Rewrite the items from the first line up to and including the line with "Looking at the screenshot, I should (x=326, y=166)." as a JSON list of strings, one string per line, omitting blank lines.

* * *

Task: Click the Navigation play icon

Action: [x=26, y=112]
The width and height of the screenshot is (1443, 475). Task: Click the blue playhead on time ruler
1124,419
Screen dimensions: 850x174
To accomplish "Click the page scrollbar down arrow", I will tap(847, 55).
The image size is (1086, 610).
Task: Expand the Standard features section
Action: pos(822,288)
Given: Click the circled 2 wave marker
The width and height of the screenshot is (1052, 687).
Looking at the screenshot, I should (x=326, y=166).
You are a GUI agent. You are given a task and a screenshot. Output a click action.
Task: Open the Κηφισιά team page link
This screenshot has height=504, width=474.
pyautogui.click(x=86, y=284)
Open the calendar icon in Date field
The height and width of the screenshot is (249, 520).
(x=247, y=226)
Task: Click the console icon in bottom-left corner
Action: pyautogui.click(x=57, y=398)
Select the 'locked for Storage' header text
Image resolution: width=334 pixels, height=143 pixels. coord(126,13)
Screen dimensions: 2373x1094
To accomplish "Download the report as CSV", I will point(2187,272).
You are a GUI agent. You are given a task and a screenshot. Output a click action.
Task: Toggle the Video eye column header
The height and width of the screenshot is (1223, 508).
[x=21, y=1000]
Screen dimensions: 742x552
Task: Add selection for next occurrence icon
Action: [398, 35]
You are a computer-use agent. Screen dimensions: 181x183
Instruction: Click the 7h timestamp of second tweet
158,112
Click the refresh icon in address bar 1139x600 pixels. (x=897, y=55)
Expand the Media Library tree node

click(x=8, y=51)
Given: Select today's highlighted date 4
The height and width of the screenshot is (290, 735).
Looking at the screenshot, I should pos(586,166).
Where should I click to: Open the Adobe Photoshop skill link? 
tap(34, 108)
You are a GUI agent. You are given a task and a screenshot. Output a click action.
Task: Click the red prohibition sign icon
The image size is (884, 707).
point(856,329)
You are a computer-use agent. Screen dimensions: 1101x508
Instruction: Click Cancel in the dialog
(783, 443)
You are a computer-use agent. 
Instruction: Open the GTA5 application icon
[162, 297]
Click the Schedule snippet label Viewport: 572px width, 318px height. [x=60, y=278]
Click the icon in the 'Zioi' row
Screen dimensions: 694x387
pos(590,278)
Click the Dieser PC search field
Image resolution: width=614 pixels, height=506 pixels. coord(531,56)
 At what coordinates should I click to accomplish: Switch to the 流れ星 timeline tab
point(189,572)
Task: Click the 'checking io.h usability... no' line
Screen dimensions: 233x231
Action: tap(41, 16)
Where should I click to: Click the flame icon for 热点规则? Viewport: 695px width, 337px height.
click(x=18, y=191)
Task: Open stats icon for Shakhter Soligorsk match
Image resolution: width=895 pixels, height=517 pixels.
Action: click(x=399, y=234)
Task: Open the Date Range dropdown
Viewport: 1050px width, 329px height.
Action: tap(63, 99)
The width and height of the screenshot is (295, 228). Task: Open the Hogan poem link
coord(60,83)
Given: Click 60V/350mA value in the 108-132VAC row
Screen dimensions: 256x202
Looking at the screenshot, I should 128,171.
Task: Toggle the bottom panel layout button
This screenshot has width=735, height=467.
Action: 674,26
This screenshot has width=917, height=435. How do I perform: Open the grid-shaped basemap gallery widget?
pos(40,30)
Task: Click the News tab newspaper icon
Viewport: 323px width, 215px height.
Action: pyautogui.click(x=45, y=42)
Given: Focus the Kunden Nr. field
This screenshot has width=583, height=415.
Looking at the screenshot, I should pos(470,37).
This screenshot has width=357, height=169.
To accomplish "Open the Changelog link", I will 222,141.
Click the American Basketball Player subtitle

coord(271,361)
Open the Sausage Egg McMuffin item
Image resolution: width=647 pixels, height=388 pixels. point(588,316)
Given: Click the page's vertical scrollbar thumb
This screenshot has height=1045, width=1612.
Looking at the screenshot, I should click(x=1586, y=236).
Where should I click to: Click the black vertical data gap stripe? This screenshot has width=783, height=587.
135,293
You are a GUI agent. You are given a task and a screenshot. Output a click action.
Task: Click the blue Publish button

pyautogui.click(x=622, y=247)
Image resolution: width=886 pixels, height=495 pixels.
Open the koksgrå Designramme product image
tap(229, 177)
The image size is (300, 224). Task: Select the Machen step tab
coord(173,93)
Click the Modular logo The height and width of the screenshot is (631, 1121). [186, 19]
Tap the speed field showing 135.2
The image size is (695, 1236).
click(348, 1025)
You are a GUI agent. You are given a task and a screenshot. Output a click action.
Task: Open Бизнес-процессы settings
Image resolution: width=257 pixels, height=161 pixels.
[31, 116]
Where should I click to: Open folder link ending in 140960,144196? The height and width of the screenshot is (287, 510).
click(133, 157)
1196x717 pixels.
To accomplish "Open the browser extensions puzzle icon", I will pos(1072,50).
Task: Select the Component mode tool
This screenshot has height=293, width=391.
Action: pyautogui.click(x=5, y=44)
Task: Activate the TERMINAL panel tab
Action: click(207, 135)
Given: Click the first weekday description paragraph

* * *

→ **WRITTEN REPLY**:
[
  "Task: Click the Navigation play icon",
  "Action: [x=26, y=112]",
  "The width and height of the screenshot is (1443, 475). Task: Click the blue playhead on time ruler",
  "1124,419",
  "Screen dimensions: 850x174",
  "To accomplish \"Click the page scrollbar down arrow\", I will tap(847, 55).",
  "The image size is (1086, 610).",
  "Task: Expand the Standard features section",
  "Action: pos(822,288)",
  "Given: Click the circled 2 wave marker",
  "The width and height of the screenshot is (1052, 687).",
  "Looking at the screenshot, I should (x=326, y=166)."
]